But the value of an EK43 is the value of an EK43......why should you sell it for a decent price when it is worth more? If you know it is worth £800 all day long, why should you advertise it for £700?


----------



## jeebsy (May 5, 2013)

I've sometimes got to do vehicle valuations in work. People point to for sale ads/autotrader to show what they think their car is worth but they only show the asking price, not what they actually go for. It takes two to tango.


----------



## jeebsy (May 5, 2013)

dfk41 said:


> But the value of an EK43 is the value of an EK43......why should you sell it for a decent price when it is worth more? If you know it is worth £800 all day long, why should you advertise it for £700?


If no one is willing to pay £800 then it's not worth £800


----------



## 4085 (Nov 23, 2012)

Ok, we have had some lively discussion. Cannot see what else can really be added......thanks to those who had a view


----------



## Dallah (Jan 31, 2015)

Gosh step away from the keyboard for an hour and miss all the fun. I think the current system is fit for purpose.
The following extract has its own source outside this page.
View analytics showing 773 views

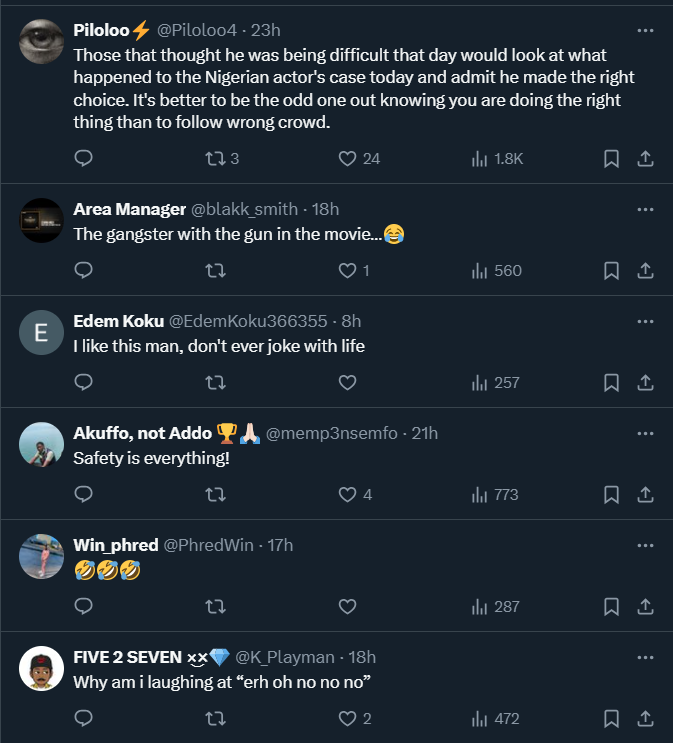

Perhaps people could look at the big ticket items as capital items and therefore amortise the cost over four years with a residual value of some sort built into their pricing.

Or just stick to your guns. I do think making offers less than price asked on items listed as no offers is being rude.


----------



## jonbutler88 (Dec 31, 2015)

Current system works fine at the moment IMHO, things that go on at a fair price and are at all in demand tend to get snapped up at asking price from what I can see. Offers from someone just mean they think the price is too high for them, doesn't mean it won't sell for asking price to someone who thinks it's fair.


----------



## h1udd (Sep 1, 2015)

dfk41 said:


> I am going to stop trying to sell things on the forum. .
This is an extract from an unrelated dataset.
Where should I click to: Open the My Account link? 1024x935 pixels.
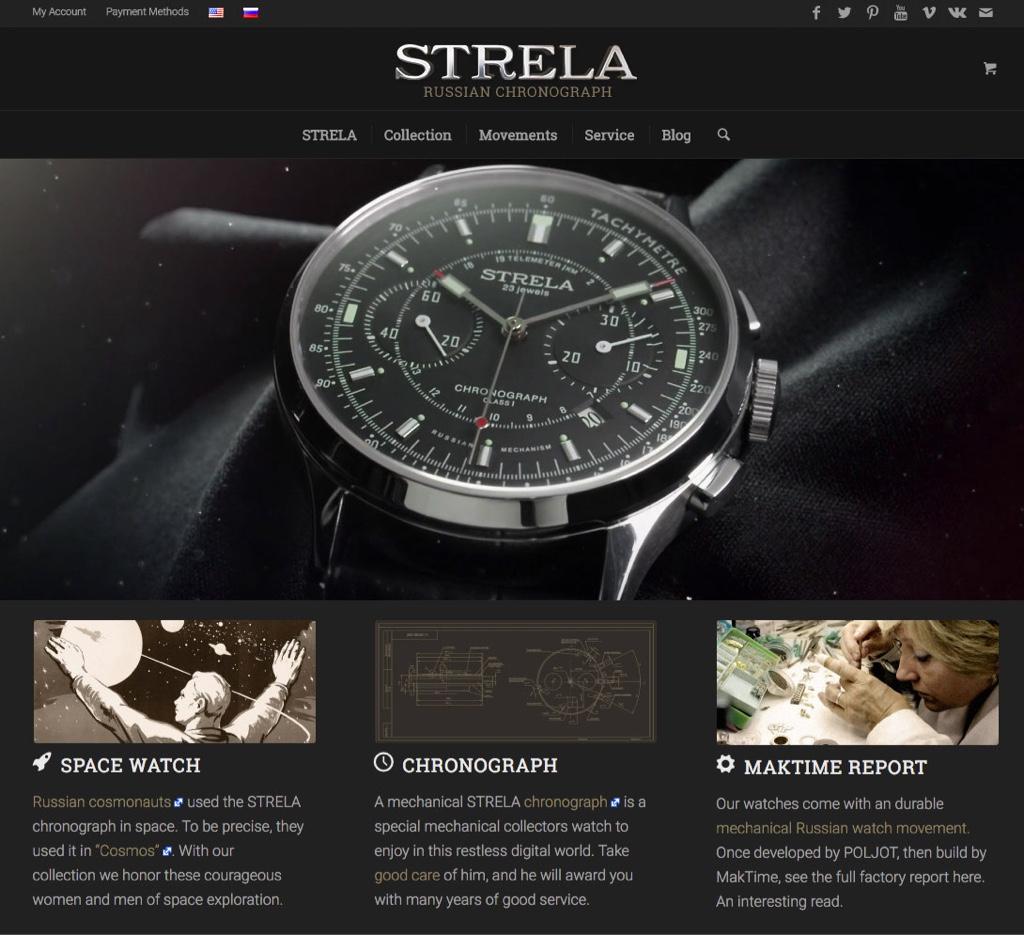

You could stick to eBay, but then again your la pavoni went for well under what you considered to be its value on there as well ??
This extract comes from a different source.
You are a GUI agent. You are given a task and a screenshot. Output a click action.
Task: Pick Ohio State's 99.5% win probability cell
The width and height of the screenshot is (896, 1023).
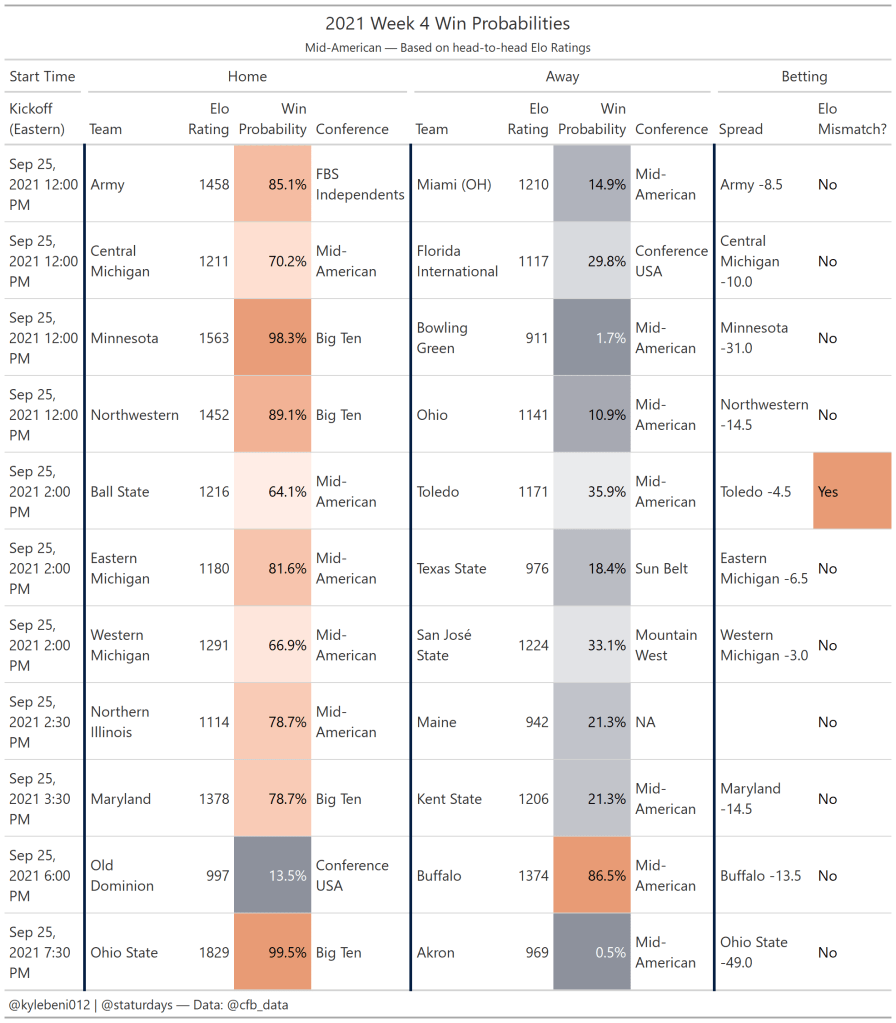[x=273, y=953]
someone mentioned time of year ... I am inclined to agree, it's too close to Xmas to command decent prices


----------



## ronsil (Mar 8, 2012)

I've got to say my experiences on here have always been very good both as a seller & a buyer.

Never needed to accept an offer below my asking price. I do take care with this though. I set a price that will sell the equipment I am offereing.

I never expect to raise more than two thirds of the original price but it does sell at that rate & allows me to move on.

If the equipment is older than four years I am pleased to raise 50% of cost price. I write my equipment down in value every year.

I trust Sellers on here as I've never had a bad experience & if its something I want I do offer the asking price.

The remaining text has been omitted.